Here, LAUSD does not appear to dispute that it is a passive beneficiary, and presents no evidence to the contrary. The declaration of Stanley Escalante discusses no efforts made to litigate the case, other than as they relate to protecting the lien. Accordingly, the Court finds that the common fund doctrine applies and the amount due to LAUSD must be reasonably apportioned upon proper motion.

 

However, Plaintiff has requested apportionment in opposition to LAUSD’s motion, rather than file a motion to apportion attorney’s fees. In particular, no fee agreement or documentation regarding the costs have been provided to the Court and the parties generally dispute what constitutes a reasonable attorney’s fee in this case, without much specificity. Moreover, Plaintiff offers no explanation why 40% should be deducted from LAUSD’s lien amount. Rather, the proper calculation is for the Court to determine a reasonable attorney’s fee, “a fee which reflects the total services rendered to both beneficiaries of the recovery,” and then make a reasonable apportionment of that amount between the parties that benefitted by the recovery. (Quinn, supra, 15 Cal.3d at 175-76 [discussing factors for the court to consider in determining apportionment].) As the parties do not sufficiently address the issue, the Court does not engage in the apportionment analysis at this time.

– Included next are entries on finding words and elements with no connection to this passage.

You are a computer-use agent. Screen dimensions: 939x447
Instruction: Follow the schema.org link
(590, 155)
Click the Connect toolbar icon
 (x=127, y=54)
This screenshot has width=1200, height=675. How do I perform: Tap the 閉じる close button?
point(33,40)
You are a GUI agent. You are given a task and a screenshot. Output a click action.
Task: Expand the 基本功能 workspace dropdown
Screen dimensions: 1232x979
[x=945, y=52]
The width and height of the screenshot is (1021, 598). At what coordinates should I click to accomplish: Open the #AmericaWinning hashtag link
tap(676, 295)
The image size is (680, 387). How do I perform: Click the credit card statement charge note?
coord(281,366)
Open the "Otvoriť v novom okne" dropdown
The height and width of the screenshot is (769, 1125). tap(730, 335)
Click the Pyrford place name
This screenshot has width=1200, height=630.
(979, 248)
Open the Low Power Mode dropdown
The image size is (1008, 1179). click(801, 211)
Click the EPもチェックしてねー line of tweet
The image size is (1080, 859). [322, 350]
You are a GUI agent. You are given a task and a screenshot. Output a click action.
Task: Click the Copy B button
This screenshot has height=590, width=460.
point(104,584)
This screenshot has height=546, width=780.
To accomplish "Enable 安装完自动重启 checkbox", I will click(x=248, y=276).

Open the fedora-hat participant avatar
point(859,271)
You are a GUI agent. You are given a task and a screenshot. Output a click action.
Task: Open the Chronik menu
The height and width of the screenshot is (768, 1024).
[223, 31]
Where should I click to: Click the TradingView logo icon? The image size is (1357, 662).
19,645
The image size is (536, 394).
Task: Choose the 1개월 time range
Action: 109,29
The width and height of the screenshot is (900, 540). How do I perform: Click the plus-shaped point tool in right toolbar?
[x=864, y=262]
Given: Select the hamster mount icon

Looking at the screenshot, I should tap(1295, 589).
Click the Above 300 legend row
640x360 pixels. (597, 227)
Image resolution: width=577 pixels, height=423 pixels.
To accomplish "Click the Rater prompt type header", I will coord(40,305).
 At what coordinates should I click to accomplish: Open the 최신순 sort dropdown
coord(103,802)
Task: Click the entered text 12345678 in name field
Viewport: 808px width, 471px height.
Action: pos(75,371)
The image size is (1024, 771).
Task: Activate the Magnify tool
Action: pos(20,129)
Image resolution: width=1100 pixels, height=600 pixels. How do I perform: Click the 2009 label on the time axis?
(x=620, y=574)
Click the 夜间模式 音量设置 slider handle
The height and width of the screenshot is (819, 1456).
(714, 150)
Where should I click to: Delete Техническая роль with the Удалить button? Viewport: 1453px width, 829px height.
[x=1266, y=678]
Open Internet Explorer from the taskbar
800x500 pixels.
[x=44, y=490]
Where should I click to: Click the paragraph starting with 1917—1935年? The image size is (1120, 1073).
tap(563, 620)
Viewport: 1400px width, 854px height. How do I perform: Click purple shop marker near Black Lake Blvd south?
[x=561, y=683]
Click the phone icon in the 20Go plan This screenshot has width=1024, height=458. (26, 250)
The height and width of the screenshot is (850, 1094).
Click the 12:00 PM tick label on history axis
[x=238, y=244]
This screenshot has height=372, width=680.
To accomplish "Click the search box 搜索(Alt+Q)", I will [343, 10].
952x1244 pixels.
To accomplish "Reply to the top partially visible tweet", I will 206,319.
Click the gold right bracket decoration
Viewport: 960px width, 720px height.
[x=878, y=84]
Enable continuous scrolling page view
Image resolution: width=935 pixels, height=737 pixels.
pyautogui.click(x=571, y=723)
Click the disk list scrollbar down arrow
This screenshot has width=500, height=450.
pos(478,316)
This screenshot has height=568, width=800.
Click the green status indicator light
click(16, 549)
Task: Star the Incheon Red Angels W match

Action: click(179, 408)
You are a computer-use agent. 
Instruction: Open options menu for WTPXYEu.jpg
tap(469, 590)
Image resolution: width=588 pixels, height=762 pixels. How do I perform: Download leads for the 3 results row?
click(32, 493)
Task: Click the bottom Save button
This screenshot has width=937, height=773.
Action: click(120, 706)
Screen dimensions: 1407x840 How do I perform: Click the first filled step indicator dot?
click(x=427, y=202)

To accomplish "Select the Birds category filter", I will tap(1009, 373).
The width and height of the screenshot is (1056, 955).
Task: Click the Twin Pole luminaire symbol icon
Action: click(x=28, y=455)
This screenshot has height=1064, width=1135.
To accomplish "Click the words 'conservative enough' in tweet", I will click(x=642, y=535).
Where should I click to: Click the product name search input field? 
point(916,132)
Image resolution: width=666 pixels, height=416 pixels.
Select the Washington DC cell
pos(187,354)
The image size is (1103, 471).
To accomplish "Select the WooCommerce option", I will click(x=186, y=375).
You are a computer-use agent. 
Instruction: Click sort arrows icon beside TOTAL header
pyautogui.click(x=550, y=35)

For purposes of this motion, the Court agrees with Plaintiff that the full amount of the lien is not recoverable to LAUSD. The parties shall first meet and confer to determine if an agreement may be reached.

 

CONCLUSION AND ORDER

 

Therefore, the Court DENIES Los Angeles Unified School District’s Motion for an Order Granting its Request to Apply or Impress its Lien Against Rigoberto Zetina’s Settlement.

 

Moving party to provide notice, and file a proof of service of such.

 



[1] The bases of the equitable common fund doctrine are: “(1) fairness to the successful litigant, who might otherwise receive no benefit because his recovery might be consumed by the expenses, (2) correlative prevention of an unfair advantage to the others who are entitled to share in the fund and who should bear their share of the burden of its recovery, and (3) encouragement of the attorney for the successful litigant, who will be more willing to undertake and diligently prosecute proper litigation for the protection or recovery of the fund if he is assured that he will be promptly and directly compensated should his efforts be successful.” (Kaplan, supra, 79 Cal.App.3d at 710.)